The ferrierite group of zeolite minerals (the FER structure) consists of four very similar species: ferrierite-Mg, ferrierite-Na, ferrierite-NH4 and ferrierite-K, based on the dominant cation in the A location. ferrierite-Mg and ferrierite-K are orthorhombic minerals and ferrierite-Na is monoclinic with highly variable cationic composition . Calcium and other ions are often also present. They are found in vitreous to pearly, often radiating, spherical aggregates of thin blade-shaped transparent to translucent crystals.
Ferrierite typically occurs as an alteration mineral in basaltic rocks and in tuffaceous sediments. In North America, it is found at Kamloops Lake, BC, Canada (the original type locality) and Leavitt Lake, California. Ferrierite was named for Canadian geologist and mining engineer Walter Frederick Ferrier (1865–1950).
Synthetic ferrierite
Synthetic ferrierites have even greater cation variability and have important uses as commercial filters and ion-exchange beds.

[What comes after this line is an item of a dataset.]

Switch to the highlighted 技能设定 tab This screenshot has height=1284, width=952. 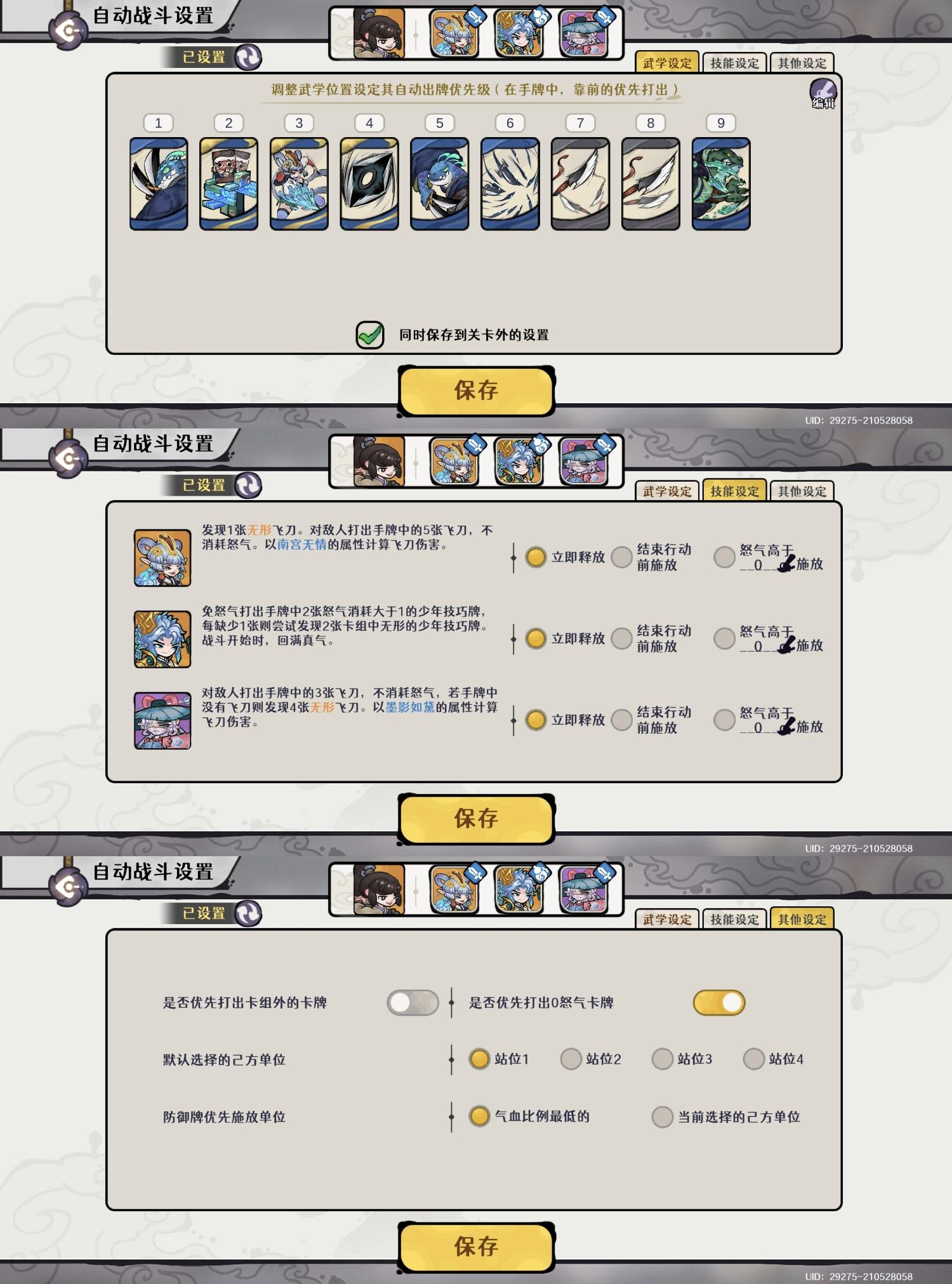(x=734, y=491)
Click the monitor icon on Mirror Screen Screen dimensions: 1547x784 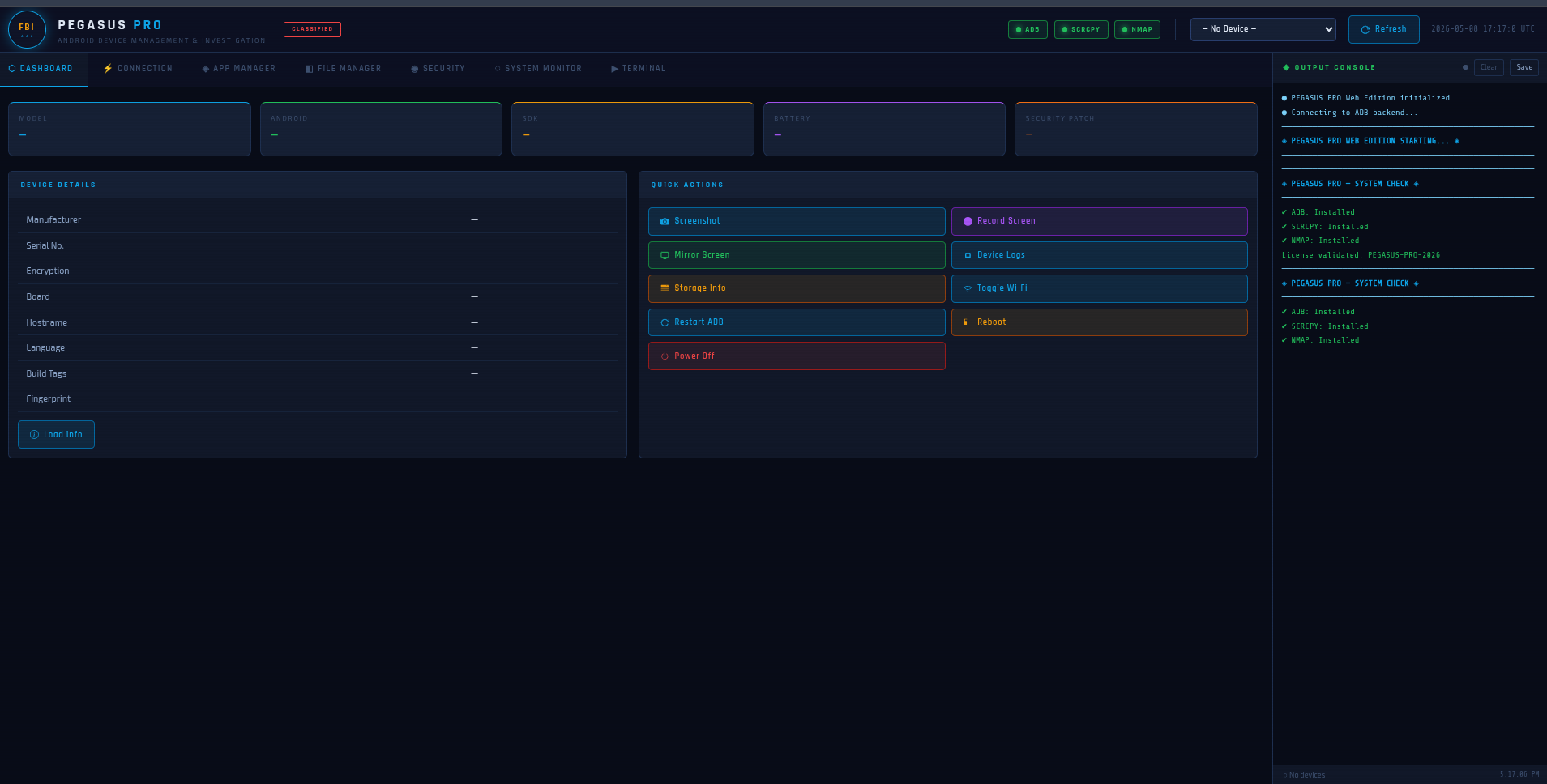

Ferrierite-H can be used as a catalyst in the chemical industry for the acid-catalyzed skeletal isomerization of n-butenes to isobutene, the raw material for production of methyl tert-butyl ether (MTBE).
The hydrophobic all-silica ferrierite (Si-FER) has very high selectivity in the separation of alcohol–water mixtures, due to the very restrictive shape and space constraints of the FER framework type. At high pressure, Si-FER can achieve the separation of an ethanol–water liquid mixture into supramolecular blocks of its components, namely, ethanol dimer wires and water tetramer squares.
Potential toxicity
Ferrierite is normally found as small plates or short prismatic crystals. However recent research found that in some locations, it grows as very thin needles or fibers. These fibrous varieties have been found in several localities, including northern Italy, Lovelock (Nevada, USA), and British Columbia (Canada).
Scientific research into the fibrous ferrierite’s habit has become very important because of its potential health risks that could be similar to minerals like asbestos and erionite, and is strongly linked to fiber shape and size. Long, thin, durable fibers can be inhaled deep into the lungs, where they may persist and irritate lung tissue. Surface studies also found that fibrous ferrierite can be chemically and physically similar to fibrous erionite, which is known to be highly carcinogenic. Researches recommended a precautionary approach when fibrous ferrierite is present until direct toxicology testing is completed.